Tammy Lynn Michaels: ‘I Want Mayor Pete to Be President! I’m From Indiana, Man! Get Up There and Represent!’
The ‘L Word’ actor tells Tim Teeman: ‘There is nothing I can say that would in any way reflect how deeply grateful I am to those brothers and sisters of ours at Stonewall in 1969.’
In this special series, LGBT celebrities and public figures talk to Tim Teeman about the Stonewall Riots and their legacy—see more here.
Tammy Lynn Michaels is an actor (The L Word, Popular, and soon Heartstrings on Netflix).
How and when did you first hear about the Stonewall Riots, and what did you make of them?
I first heard about them from my first girlfriend in New York City. I always liked older ladies: delicious, with a little life under their belts. I had just turned 20 and was dating someone in their 30s. She had grown up in Brooklyn and dealt with an Italian family unhappy she had decided to be a butch lesbian.
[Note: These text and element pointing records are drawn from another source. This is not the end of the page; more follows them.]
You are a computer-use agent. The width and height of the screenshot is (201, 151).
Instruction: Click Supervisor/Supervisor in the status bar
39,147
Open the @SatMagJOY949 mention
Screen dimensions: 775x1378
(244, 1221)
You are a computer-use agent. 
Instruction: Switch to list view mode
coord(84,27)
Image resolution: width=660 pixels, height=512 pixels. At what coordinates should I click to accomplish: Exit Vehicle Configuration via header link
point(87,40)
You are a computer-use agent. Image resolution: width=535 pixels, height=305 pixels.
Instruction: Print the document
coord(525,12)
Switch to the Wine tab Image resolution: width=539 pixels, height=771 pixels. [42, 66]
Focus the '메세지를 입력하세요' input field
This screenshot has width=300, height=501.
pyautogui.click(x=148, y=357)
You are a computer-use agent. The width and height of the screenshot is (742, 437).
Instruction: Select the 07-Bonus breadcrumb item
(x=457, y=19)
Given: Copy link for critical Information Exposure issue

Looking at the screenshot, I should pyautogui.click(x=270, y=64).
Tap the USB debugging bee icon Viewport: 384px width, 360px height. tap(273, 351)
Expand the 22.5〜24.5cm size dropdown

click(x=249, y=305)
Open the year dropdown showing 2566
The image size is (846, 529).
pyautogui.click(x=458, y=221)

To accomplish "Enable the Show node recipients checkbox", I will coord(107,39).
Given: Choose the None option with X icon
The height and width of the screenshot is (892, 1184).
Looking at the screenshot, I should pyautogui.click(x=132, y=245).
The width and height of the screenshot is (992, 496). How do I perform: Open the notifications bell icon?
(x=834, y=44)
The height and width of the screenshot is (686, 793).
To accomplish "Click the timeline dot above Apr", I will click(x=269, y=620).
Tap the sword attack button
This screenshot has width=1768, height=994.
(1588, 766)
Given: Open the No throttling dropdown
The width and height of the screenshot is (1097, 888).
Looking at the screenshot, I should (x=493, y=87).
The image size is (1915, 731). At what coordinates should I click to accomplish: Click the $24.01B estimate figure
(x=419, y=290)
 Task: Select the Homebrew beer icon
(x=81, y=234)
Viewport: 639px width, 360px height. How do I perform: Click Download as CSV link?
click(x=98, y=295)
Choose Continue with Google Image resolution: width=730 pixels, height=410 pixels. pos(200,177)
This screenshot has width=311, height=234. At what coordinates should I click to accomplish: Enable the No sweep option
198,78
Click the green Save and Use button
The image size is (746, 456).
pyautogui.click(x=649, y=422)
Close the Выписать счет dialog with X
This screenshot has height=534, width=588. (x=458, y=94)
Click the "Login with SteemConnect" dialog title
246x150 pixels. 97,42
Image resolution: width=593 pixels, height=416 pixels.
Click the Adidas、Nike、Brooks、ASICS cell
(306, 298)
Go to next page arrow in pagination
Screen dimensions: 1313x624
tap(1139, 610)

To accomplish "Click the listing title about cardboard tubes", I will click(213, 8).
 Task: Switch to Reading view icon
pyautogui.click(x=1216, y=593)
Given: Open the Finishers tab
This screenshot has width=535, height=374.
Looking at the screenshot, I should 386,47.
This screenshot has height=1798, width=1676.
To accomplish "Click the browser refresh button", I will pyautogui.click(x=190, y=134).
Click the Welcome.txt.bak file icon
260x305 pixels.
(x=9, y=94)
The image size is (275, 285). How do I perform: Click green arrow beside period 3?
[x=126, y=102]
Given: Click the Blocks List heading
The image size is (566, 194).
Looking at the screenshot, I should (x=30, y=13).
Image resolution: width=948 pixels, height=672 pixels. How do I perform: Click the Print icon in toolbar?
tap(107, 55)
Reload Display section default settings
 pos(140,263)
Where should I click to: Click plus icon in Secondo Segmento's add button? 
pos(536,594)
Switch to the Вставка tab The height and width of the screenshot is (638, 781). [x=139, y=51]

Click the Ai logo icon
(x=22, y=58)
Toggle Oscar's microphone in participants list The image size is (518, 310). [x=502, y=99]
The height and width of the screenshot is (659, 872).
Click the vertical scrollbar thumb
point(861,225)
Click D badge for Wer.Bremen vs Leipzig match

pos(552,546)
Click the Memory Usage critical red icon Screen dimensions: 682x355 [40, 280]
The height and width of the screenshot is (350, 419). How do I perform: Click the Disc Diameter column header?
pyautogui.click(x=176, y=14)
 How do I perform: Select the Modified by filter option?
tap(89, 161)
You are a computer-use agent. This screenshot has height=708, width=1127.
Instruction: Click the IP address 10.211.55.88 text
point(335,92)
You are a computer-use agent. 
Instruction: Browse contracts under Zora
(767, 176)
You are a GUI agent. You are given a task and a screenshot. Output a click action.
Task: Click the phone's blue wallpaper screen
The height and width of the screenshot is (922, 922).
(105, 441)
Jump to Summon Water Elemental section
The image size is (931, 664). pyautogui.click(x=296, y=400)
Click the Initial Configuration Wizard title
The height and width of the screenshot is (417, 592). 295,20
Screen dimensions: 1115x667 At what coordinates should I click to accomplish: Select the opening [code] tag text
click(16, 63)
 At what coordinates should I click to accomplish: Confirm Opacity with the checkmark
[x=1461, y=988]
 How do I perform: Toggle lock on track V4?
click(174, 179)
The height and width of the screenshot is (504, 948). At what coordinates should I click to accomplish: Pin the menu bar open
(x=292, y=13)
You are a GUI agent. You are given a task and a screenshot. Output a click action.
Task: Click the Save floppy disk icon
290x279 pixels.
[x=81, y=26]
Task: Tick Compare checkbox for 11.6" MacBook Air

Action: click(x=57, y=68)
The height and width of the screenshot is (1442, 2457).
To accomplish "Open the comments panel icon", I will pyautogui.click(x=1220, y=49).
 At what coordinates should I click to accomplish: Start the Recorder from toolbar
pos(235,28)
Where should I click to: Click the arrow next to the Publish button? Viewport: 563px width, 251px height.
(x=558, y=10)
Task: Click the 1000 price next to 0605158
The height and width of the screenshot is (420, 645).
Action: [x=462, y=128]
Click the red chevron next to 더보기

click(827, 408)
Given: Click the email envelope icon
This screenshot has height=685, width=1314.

We were in Greenwich Village and walked past the Stonewall, and she said, “Have you ever heard of the Stonewall?” I was like, “What?” I was blown away by it. She didn’t tell me the whole thing. As time went by, I put my ears out and figured out what the whole story was. I was a spoiled baby queer who hadn’t even been born when the riots happened, and I had been benefiting from it in ways paved for us to live peacefully.
It’s unfortunate, and kind of poignant, that I didn’t feel the same suppression and oppression those people of the Stonewall generation had felt. That I hadn’t had been because of them. I don’t think I fully appreciated what they had done for our community until my mid- to late 20s.
When I first hit my 20s, graduating from childhood, I thought I knew everything. I was floating along on ego. At high school, laws for same-sex unions were being proposed in Colorado. People were fighting about it. I was juvenile in my response: “What’s the big deal?” I saw the reactions of our society and felt incredibly insulted and offended.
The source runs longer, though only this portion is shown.